Extract provided:
With the extra weight
of carrying trays and food,
there's no way they could get up
and down those stairs in one piece.
Total death traps.
Absolute death traps.
Stairs remain one of the most
common sources of accident
and death in the home.
To understand our next
set of dangers,
we need to appreciate
one of the major preoccupations
of our Victorian forbears.
It was at this time that cleanliness
was becoming powerfully linked
to ideas of morality
and respectability
and this was reflected
in the literature of the period.
Charles Kingsley's novel
The Water Babies epitomises it
because it suggests you can take
a dirty boy off the street
and transform him
into a model gentleman,
through the cleansing power
of water.
It sums it up in the last lines.
They say,
"Meanwhile do you learn your lessons
and thank God that you have plenty
"of cold water to wash in - and wash
in it too, like a true Englishman?"
The Victorians were totally and
utterly obsessed with being clean.
For them, the idea of cleanliness
was truly next to godliness.
They were setting themselves
against the 18th century,
which was a time of dirt,
a time when the upper classes,
that perfume was used
to disguise dirt.
The Victorians believed
that a clean heart, a clean body,
meant a clean soul.
It was this desire for cleanliness
that would lead the Victorians
of potentially deadly innovations
and products.
One of the rooms that
the Victorians can claim
to have invented is the bathroom.
And what surer sign of progress
than a private room
in which to carry out
one's ablutions?
The bathroom really appears
primarily
because running water comes
into the home for the first time.
So if you can actually
bring water into the home,
it becomes more practical to have
a room dedicated to its use.
Until the mid-Victorian period,
hot tubs for bathing had stood
next to the fire
in the front room or kitchen,
where water had to be warmed
and poured into them.
This means that servants no longer
have to be sort of traipsing
up and down the back stairs
carrying large amounts of water.
I think this is when the bathroom,
as we know it,
as a sort of separate, private,
lockable space,
away from the rest of the house,
really starts to take shape.
What the Victorians hated most of
all was the idea of bodily fluids,
the kind of smells they made,
the kind of traces they left.

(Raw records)
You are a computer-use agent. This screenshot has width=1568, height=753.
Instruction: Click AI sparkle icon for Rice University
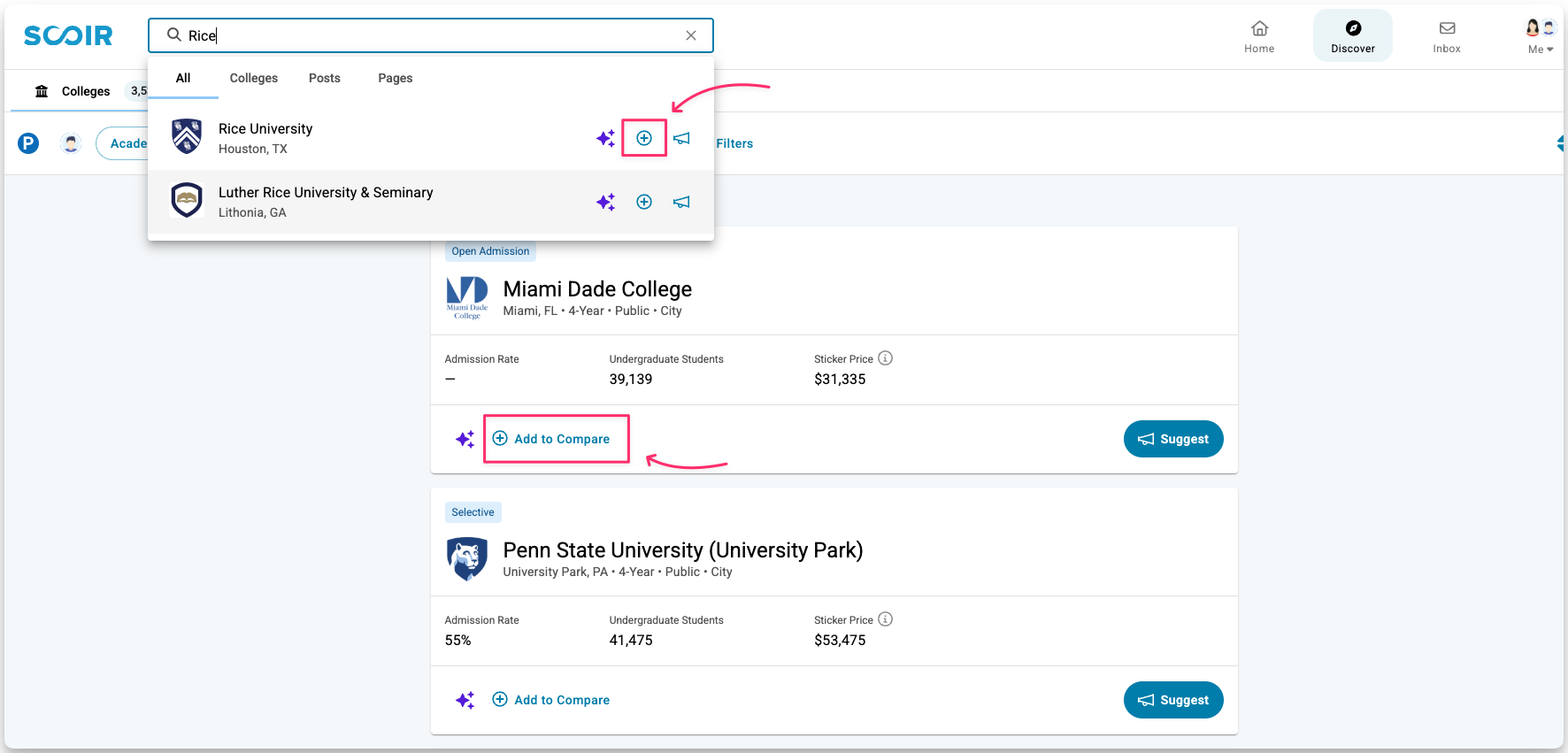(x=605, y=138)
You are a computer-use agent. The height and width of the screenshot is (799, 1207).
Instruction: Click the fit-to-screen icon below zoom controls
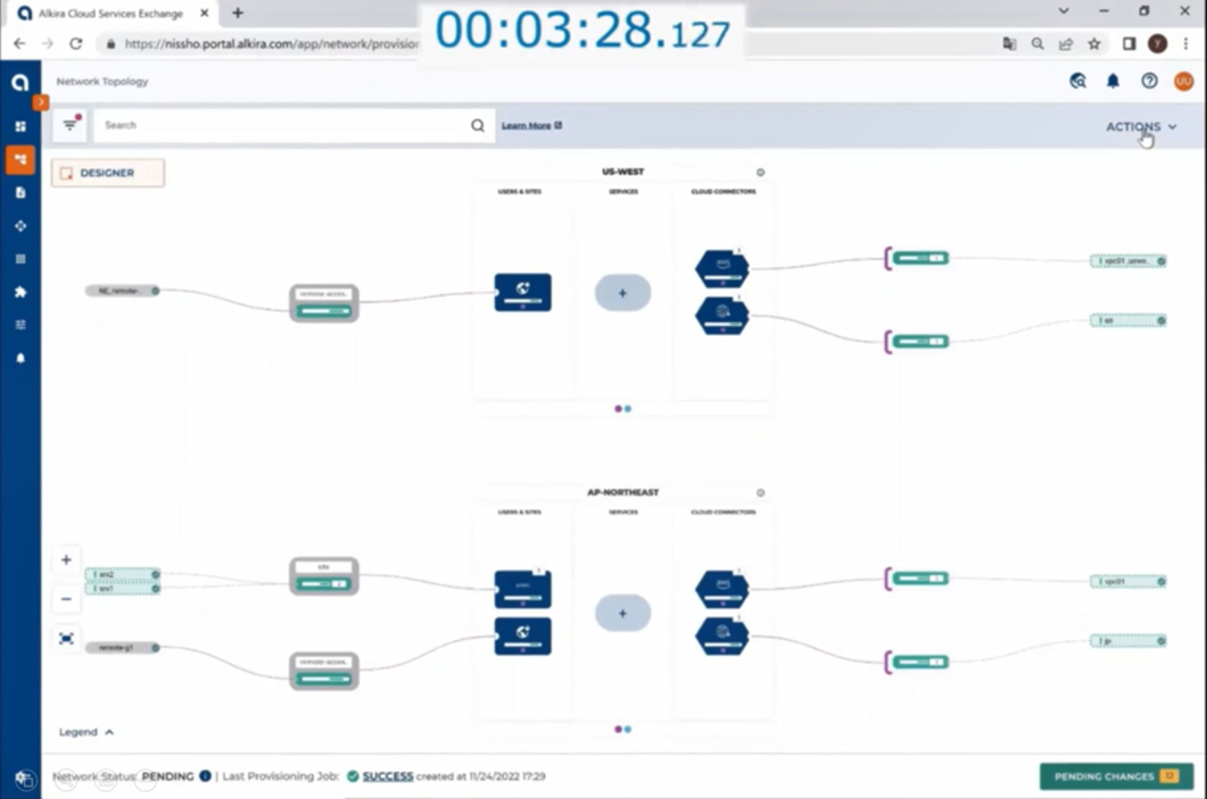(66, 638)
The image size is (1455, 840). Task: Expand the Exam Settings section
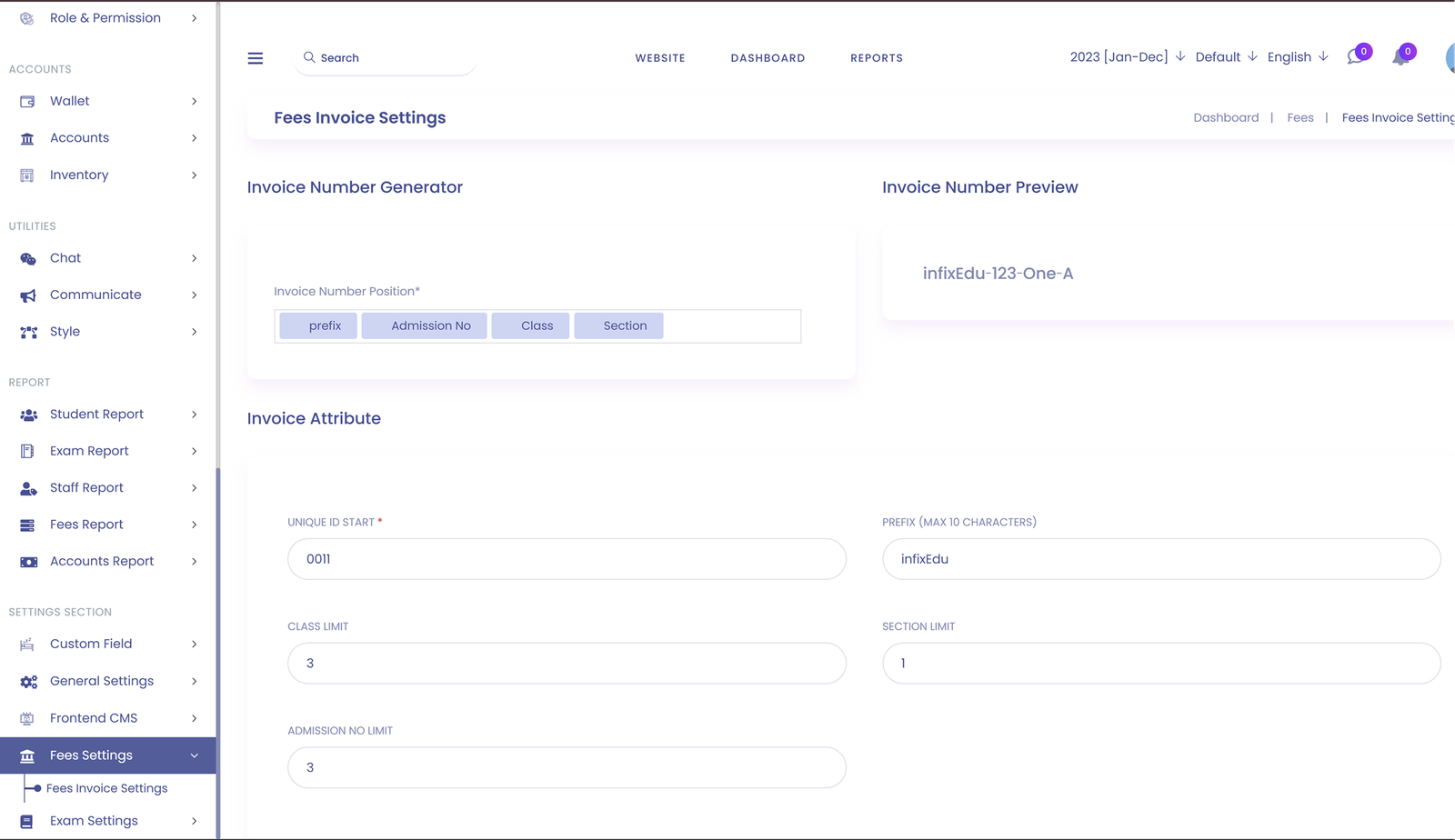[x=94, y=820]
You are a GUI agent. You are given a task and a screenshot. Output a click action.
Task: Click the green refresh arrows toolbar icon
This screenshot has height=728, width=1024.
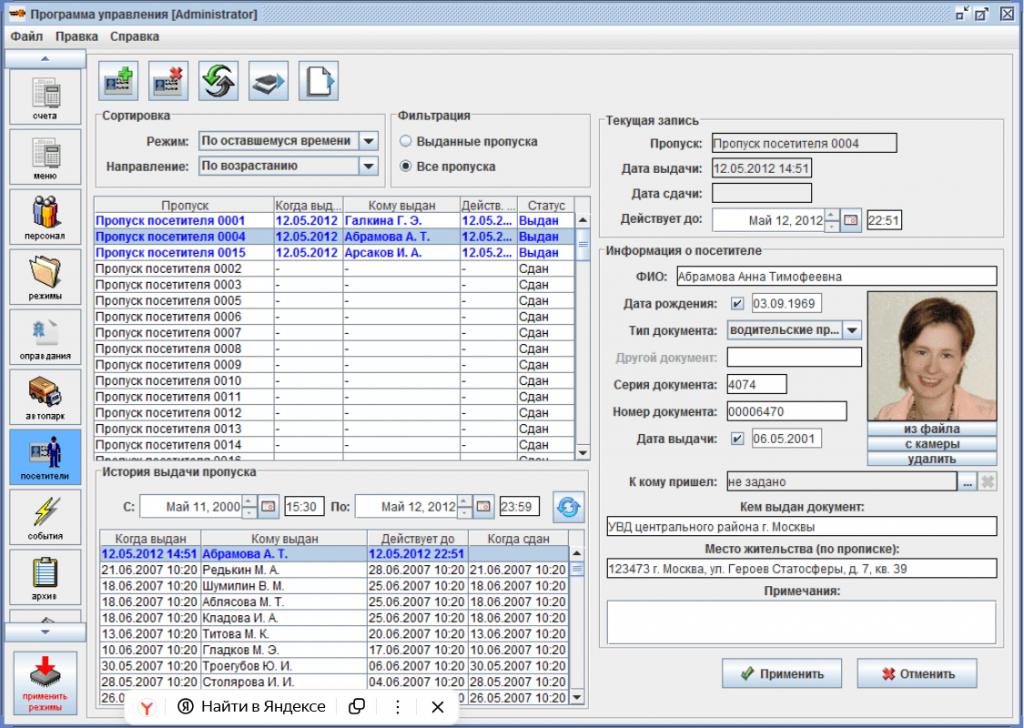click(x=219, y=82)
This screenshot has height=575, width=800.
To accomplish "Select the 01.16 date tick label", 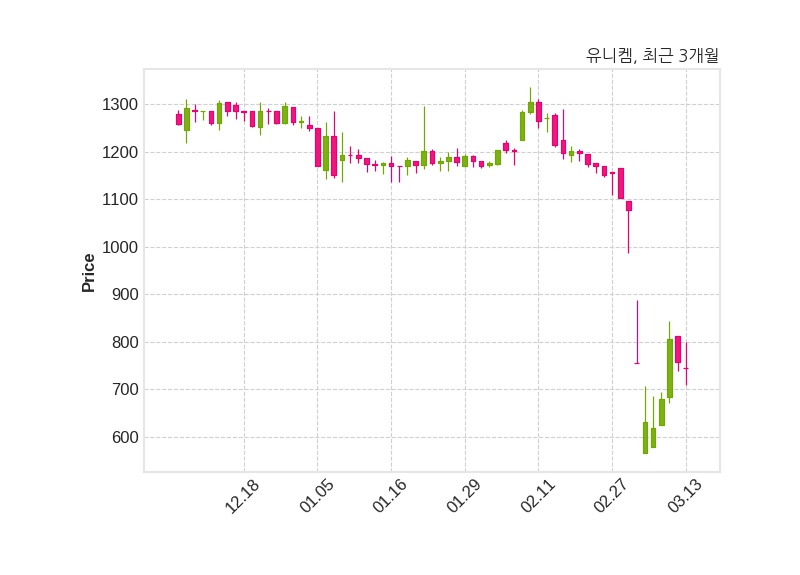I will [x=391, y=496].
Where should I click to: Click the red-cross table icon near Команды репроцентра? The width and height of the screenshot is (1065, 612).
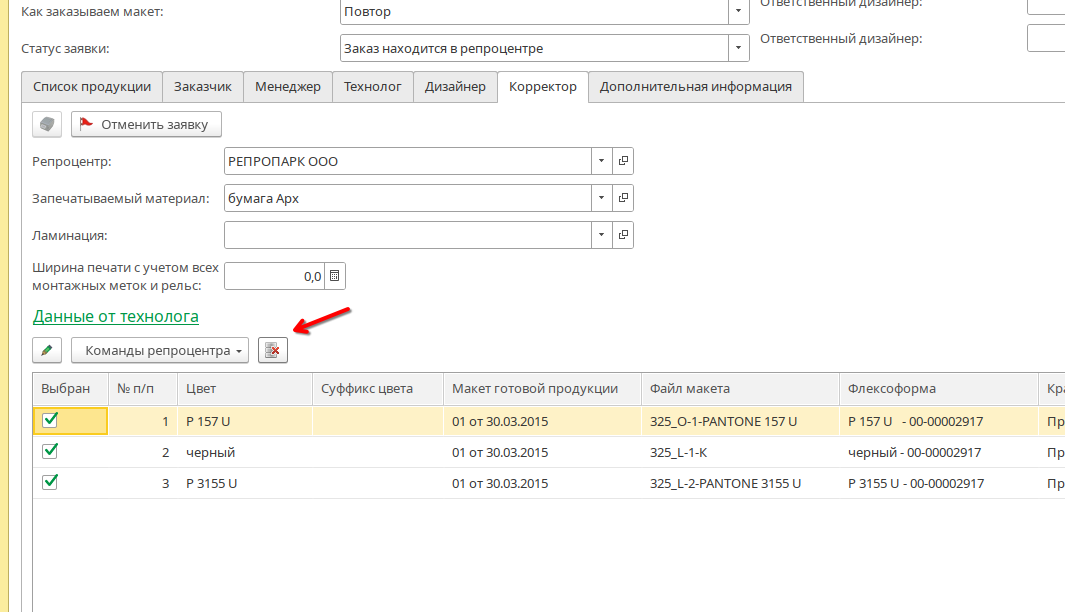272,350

Tasks and exercises:
1) Extract every line of the entries that contains the string "Instruction".
2) Supply the next part of the passage on Victorian cleanliness and the bathroom, starting right after its final line.

Response list:
1)
Instruction: Click AI sparkle icon for Rice University
Instruction: Click the fit-to-screen icon below zoom controls

2)
They wanted to expunge them
entirely from the body,
so that no-one can smell
the traces of these fluids
that link you
to the working classes.
And what happened in this private,
lockable space could be
incredibly dangerous.
I've come to Blaise Castle
in Bristol
to meet curator
Catherine Littlejohns.
I want to get some idea
of the inventions available
to the Victorians who sought to meet
these new high standards
of cleanliness.
Oh, wow.
We're just going to look at some of
the baths in the collection.
I'm going to show you
one of my favourite things.
It's actually a gas-powered bath.
So if we have a look
at the underneath here,
you can see where
the gas went in the front here.
And then just around by you,
there's a little door, which is
where you would light the gas.
OK, so here you would put in
your lighted match or whatever.
Yes. Gosh, so that's actually
ridiculously dangerous, isn't it?
Doesn't it mean that you can
boil yourself in your bath?
You very probably could do.
The instructions, the guidance
always says.. They're very careful
to point out you don't want
to actually start turning the gas on
until you've got some water
in the bath
so you don't boil it dry.
They don't really make a mention
of making sure you don't
get into the bath
while the gas is on.
The desire to be clean
meant that the bath's popularity
outpaced any concern about
the dangers, which were significant.
The papers regularly reported
cases of scalding
so serious they resulted in death.
It wasn't until the invention
of the thermostat,
safer gas and its installation
that these risks would be addressed.
This new room,
with its cutting edge innovations,
would bring
even more killers into the home.
I think they were trying
to understand the dangers
of electricity and water and gas,
and all of these new services
coming into fairly small,
confined areas,
without really understanding
the dangers of how they actually
interact with each other.
What could be better
or more desirable
than having a loo that flushed?
But its introduction was not
without problem.
The first danger
lay in the plumbing.
Early plumbing in Victorian houses,
the sewer systems
didn't efficiently
drain away the waste.
Gases such as methane
and hydrogen sulphide
emanating from human waste
would not be able to escape
and would build up in the sewer.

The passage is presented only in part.